=== Отрывок текста ===
----------------

Магистраты колонии сидели на форуме, на возвышении напротив гимнасиума, окруженные ликторами. Судебные слушания еще не закончились, и чиновники удивились внезапному вторжению толпы, ворвавшейся на площадь с противоположного конца: крича и ругаясь, солдаты и тоговцы тащили за собой двух чужестранцев. Апостолов вытолкнули на открытое пространство перед магистратами. Согласно существующим правилам, случаи такого рода должны были решаться сразу же, на месте.
С юридической точки зрения доводы владельцев девушки выглядели неубедительно: в законах ничего не говорилось о "потере пророческих способностей" в результате вмешательства третьей стороны. Неясно, можно ли было требовать возмещения ущерба через суд в таких сомнительных ситуациях. Но рабовладельцы хотели отомстить и отомстить жестоко:
– "Сии люди возмущают наш город…" – начали обвинители.
Глядя на раздраженную, кричащую толпу, чиновники поверили этому.
– "Они – Иудеи…"
Это было серьезным обвинением. Там, где появляются иудеи, всегда возникают беспорядки, говорили власти, и император Клавдий незадолго перед тем изгнал иудеев из Рима. Почему бы Филиппам – "маленькому Риму", не последовать примеру столицы?
– "Они проповедуют обычаи, которые нам, Римлянам, не следует ни принимать, ни исполнять".
Еще хуже. Чиновники, как правило, не одобряли неофициальных верований, считая, что они нарушают общественный порядок, а в данном случае общественный порядок был, без сомнения, нарушен. У судей не возникло никаких сомнений. Чем больше волновалась и кричала толпа, тем более необходимо было принять немедленные меры успокоения. Рушилась римская дисциплина, и чиновники отвечали за это.

----------------

=== Порядок работы 1 ===
Выведите без изменений часть отрывка о суде над апостолами в Филиппах. Начните со слов, в которых есть «С юридической точки», и остановитесь после слов «последовать примеру столицы?».
=== Порядок работы 2 ===
Подхватите отрывок о суде над апостолами в Филиппах и продолжите его, начиная сразу после последнего приведенного предложения.

=== Предоставленный материал ===
----------------

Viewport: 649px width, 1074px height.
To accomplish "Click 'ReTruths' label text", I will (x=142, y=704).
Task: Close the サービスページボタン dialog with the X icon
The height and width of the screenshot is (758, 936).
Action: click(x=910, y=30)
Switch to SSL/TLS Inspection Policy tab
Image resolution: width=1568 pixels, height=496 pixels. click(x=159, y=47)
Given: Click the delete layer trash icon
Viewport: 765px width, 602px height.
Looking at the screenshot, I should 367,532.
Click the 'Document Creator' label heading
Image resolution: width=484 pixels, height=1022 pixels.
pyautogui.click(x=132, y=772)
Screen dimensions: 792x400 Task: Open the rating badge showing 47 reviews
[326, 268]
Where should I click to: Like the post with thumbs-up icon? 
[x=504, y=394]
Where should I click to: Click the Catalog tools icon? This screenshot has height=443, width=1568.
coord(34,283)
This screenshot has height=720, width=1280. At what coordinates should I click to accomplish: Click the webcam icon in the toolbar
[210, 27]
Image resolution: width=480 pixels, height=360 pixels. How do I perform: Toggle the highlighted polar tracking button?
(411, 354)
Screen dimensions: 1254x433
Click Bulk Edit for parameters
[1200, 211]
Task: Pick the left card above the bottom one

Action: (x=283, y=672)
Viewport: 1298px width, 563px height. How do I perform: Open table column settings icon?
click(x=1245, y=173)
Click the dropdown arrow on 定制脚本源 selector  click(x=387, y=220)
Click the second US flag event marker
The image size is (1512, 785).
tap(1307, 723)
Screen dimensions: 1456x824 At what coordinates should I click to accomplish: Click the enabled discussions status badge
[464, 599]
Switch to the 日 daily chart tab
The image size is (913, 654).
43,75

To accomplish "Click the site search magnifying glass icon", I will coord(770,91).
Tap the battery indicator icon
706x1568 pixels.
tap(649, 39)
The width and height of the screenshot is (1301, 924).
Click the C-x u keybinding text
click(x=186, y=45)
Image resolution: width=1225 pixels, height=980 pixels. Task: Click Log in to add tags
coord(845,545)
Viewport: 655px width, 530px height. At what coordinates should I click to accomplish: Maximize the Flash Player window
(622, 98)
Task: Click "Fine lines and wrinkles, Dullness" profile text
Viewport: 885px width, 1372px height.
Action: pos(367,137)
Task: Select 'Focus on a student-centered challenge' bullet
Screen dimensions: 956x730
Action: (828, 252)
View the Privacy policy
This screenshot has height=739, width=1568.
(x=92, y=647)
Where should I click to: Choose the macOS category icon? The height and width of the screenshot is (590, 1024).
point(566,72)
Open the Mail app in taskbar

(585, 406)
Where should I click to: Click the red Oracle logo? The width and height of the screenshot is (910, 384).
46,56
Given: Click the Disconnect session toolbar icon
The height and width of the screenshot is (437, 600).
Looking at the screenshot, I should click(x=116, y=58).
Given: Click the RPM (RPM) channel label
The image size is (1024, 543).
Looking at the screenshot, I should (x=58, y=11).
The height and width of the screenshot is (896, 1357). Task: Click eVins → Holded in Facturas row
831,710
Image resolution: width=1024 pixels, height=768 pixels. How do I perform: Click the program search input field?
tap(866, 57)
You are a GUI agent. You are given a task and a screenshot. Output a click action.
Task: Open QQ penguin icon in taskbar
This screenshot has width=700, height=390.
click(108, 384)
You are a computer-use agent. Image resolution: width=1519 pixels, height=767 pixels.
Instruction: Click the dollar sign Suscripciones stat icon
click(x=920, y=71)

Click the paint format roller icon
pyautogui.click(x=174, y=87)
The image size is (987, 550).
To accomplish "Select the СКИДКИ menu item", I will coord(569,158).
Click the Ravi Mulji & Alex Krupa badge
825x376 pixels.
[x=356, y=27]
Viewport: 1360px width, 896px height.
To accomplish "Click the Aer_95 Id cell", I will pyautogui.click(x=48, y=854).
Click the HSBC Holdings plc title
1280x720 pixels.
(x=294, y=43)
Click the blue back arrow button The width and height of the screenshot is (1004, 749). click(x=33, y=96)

----------------

=== Ответ к упражнению 1 ===
С юридической точки зрения доводы владельцев девушки выглядели неубедительно: в законах ничего не говорилось о "потере пророческих способностей" в результате вмешательства третьей стороны. Неясно, можно ли было требовать возмещения ущерба через суд в таких сомнительных ситуациях. Но рабовладельцы хотели отомстить и отомстить жестоко:
– "Сии люди возмущают наш город…" – начали обвинители.
Глядя на раздраженную, кричащую толпу, чиновники поверили этому.
– "Они – Иудеи…"
Это было серьезным обвинением. Там, где появляются иудеи, всегда возникают беспорядки, говорили власти, и император Клавдий незадолго перед тем изгнал иудеев из Рима. Почему бы Филиппам – "маленькому Риму", не последовать примеру столицы?

=== Ответ к упражнению 2 ===
Торопясь, они даже не дали обвиняемым выступить в свою защиту. Дело велось по-латыни. Павел знал латынь, но ему не дали заявить о своем римском гражданстве или никто не услышал его голос в наступившей сумятице.
Никто даже не вынес официального обвинения или приговора – просто отдали приказ ликторам приступить к наказанию. Ликторы вынули прутья. Владельцы девушки не скрывали своего удовлетворения, и толпа немного притихла. Палачи подошли к проповедникам и сорвали с них всю одежду. Когда все увидели покрытую шрамами спину Павла, ни у кого не осталось сомнений, что перед ними – преступники. Апостолов подвели к столбам для бичевания. Их не связали – вокруг было достаточно сильных рук, чтобы удержать проповедников, если они начнут отбиваться.
Когда кровь хлынула из ран, толпа снова зашумела от возбуждения. Людям нравилось смотреть, как особенно жестокий удар разрывает кожу, нравилось слушать, как истязуемый, не в силах терпеть, вскрикивал от боли. Молитва помогла Павлу и Силе перенести боль. Ликторы, подбодряемые криками толпы, продолжали сечь, пока спины проповедников не превратились в сплошную кровавую рану. "Удары жгут, как огонь", – пишет современный мученик, пастор Рихард Вурмбранд, которого часто секли в тюрьмах, – "спину как будто поджаривают на нестерпимом огне, в печи, нервный шок ужасен".
Чиновники остановили наказание, когда апостолы уже начинали терять сознание, и отдали другой приказ. Ликторы оттащили неспособных идти проповедников через форум, по Виа Эгнация, в тюрьму, выстроенную на склоне холма под акрополем, невдалеке от театра. Тюремщику, ветерану-легионеру, было приказано строго следить за узниками, как за опаснейшими преступниками, которых, скорее всего, перевезут для нового суда в столицу провинции и сошлют в рабство, на императорские галеры. Окровавленных, все еще обнаженных проповедников провели через главное помещение тюрьмы, где мелкие воры и разбойники ожидали приговора, и втолкнули в тесную темницу через узкий, низкий проход. В темнице находилось хитроумное приспособление, предназначенное одновременно для пыток и для обеспечения безопасности. Широко расставленные ноги арестанта помещались в отверстия между тяжелыми деревянными досками и крепко зажимались. Кисти рук и шея тоже зажимались между досками, причем тюремщик, если хотел, мог закрепить доски в невыносимо неудобном для арестанта положении.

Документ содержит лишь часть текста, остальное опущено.